This example should suffice to explain why by design choice reflect does not collect literal input strings: they are already known in the grammar. Only strings representing token patterns are interesting for further processing. Experience shows that the grammar can always be (re-)written so that a Builder function knows exactly what literals and how many token values it deals with.

Similarly, while a Builder function can return an array with zero or more values to reflect, and while these values are flattened into the list for the next outer rule, the next outer Builder function knows from its corresponding grammar rule that it receives values for a specific non-terminal or EBNF repetition construct and should be able to deal even with a variable number of such values.

As an example, consider the fact that, technically, arithmetic is not quite performed from left to right with the Builder functions above. The following semantic actions eliminate this issue:

actions = {
num: function (values) { return Number(values[0]); },
sub: function (values) { return - values[0]; },
sum: function (values) {
    return values.slice(1).reduce(
        function (left, right) { return left + right; },
        values[0]
      ); 
  }       
};

print( ll1.parser(input, page.trace(ll1.reflect(null, actions), /reduce/)) )

This time the environment is not needed; therefore, null is sent to reflect initially. The trace shows that the add rule relies on reflect to hand the value to the outer rule and that the sub rule merely changes the sign of the numerical value.

AT  TUPLE            ACTION                          RETURN
4   (2) '+'          reduce num: Number;             num 1
4   (2) '-'          reduce num: Number;             num 3
2   (2) '-'          reduce add: '+' num;            [ ] 3
4   (2) '+'          reduce num: Number;             num 5
3   (2) '+'          reduce sub: '-' num;            num -5
4   (0) $eof         reduce num: Number;             num 7
2   (0) $eof         reduce add: '+' num;            [ ] 7
1   (0) $eof         reduce sum: num (add | sub)*;   num 6
0   (0) $eof         reduce $accept: sum $eof;       [ ] 6
6

The actual computation takes place in the sum function which receives the first number and any number of additional summands. While right recursion is used to implement the iteration in the grammar rule for sum, arithmetic is still performed from left to right, courtesy of the JavaScript reduce method for Array objects.

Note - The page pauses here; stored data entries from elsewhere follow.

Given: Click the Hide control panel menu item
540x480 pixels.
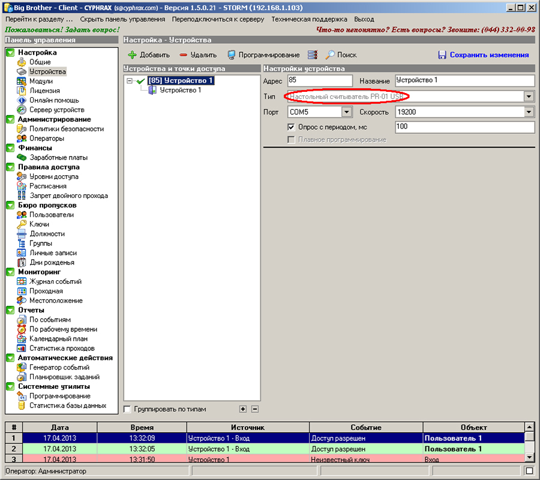Looking at the screenshot, I should [x=122, y=19].
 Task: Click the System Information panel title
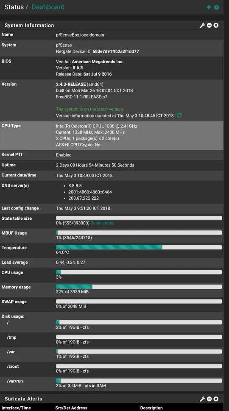point(29,25)
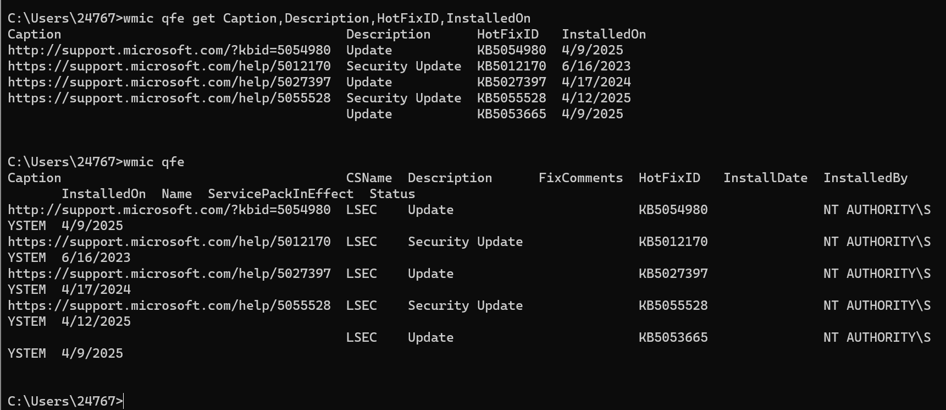Click the Name column header

176,194
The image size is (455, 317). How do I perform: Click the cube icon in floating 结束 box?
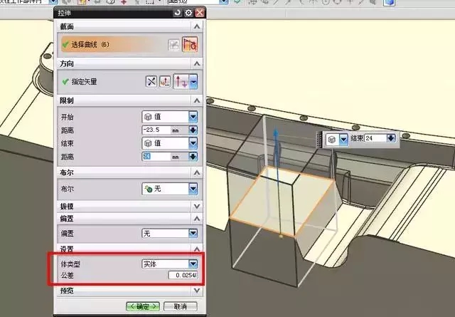[x=331, y=139]
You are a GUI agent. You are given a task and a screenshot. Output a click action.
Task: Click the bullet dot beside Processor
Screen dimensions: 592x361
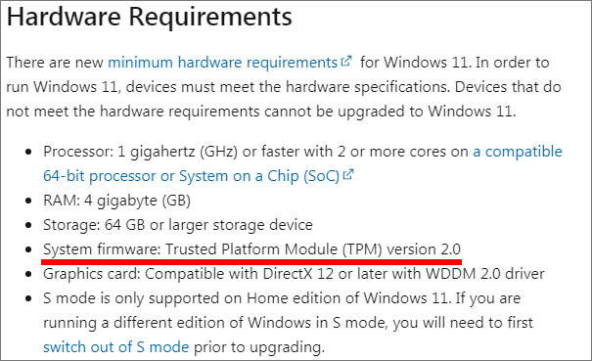tap(28, 153)
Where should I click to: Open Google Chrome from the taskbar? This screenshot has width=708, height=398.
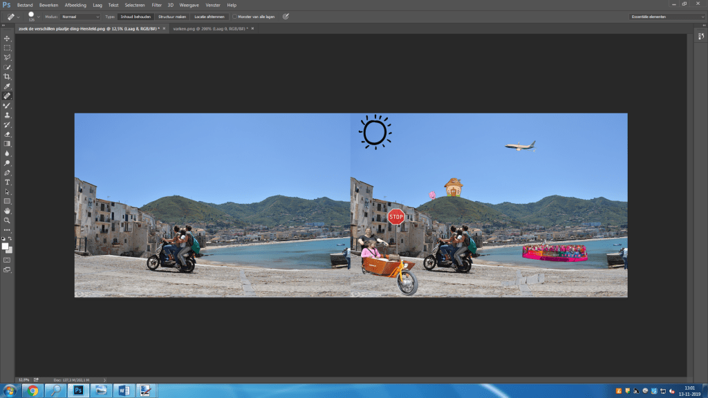pyautogui.click(x=32, y=390)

Interpreting arithmetic expressions

The previous example evaluates strictly from left to right which is sufficient for addition mixed with subtraction. Full-scale arithmetic, however, requires operator precedence and parentheses. The grammar has to be extended:

%token Number '[0-9]+';

expr: prod (add | sub)*;
add: '+' prod;
sub: '-' prod;

prod: factor (mul | div)*;
mul: '*' factor;
div: '/' factor;

factor: prim power*;
power: '**' prim;

prim: num | '(' expr ')';
num: Number;

Commonly, exponentiation is evaluated from right to left and takes precedence over the other binary operations which are evaluated from left to right. Multiplication and division take precedence over addition and subtraction. Before the addition in

2 + 3 * 4

can happen, the rule for prod has to be reduced and the observer created by page.LL1#reflect will execute the corresponding function which can perform the multiplication prior to the addition. Here are the necessary Builder functions for a full-scale interpreter:

actions = {

  expr: function (values) {
    return values.slice(1).reduce(
      function (left, right) { return left + right; }, values[0]); 
  },       

  sub: function (values) { return - values[0]; },

  prod: function (values) {
    return values.slice(1).reduce(
      function (left, right) { return left * right; }, values[0]); 
  },       

  div: function (values) { return 1 / values[0]; },

  factor: function (values) {
    return values.reduceRight(
      function (right, left) { return Math.pow(left, right); }, values.pop());
  },

  num: function (values) { return Number(values[0]); }
};

The functions for expr and prod perform left-to-right evaluation. It is debatable if creating an inverse in the function for div for later multiplication in prod is numerically very sound, but at least JavaScript performs floating point arithmetic and will not crash if a division by zero is attempted. Alternatively, the observer could throw an error message to abort interpretation.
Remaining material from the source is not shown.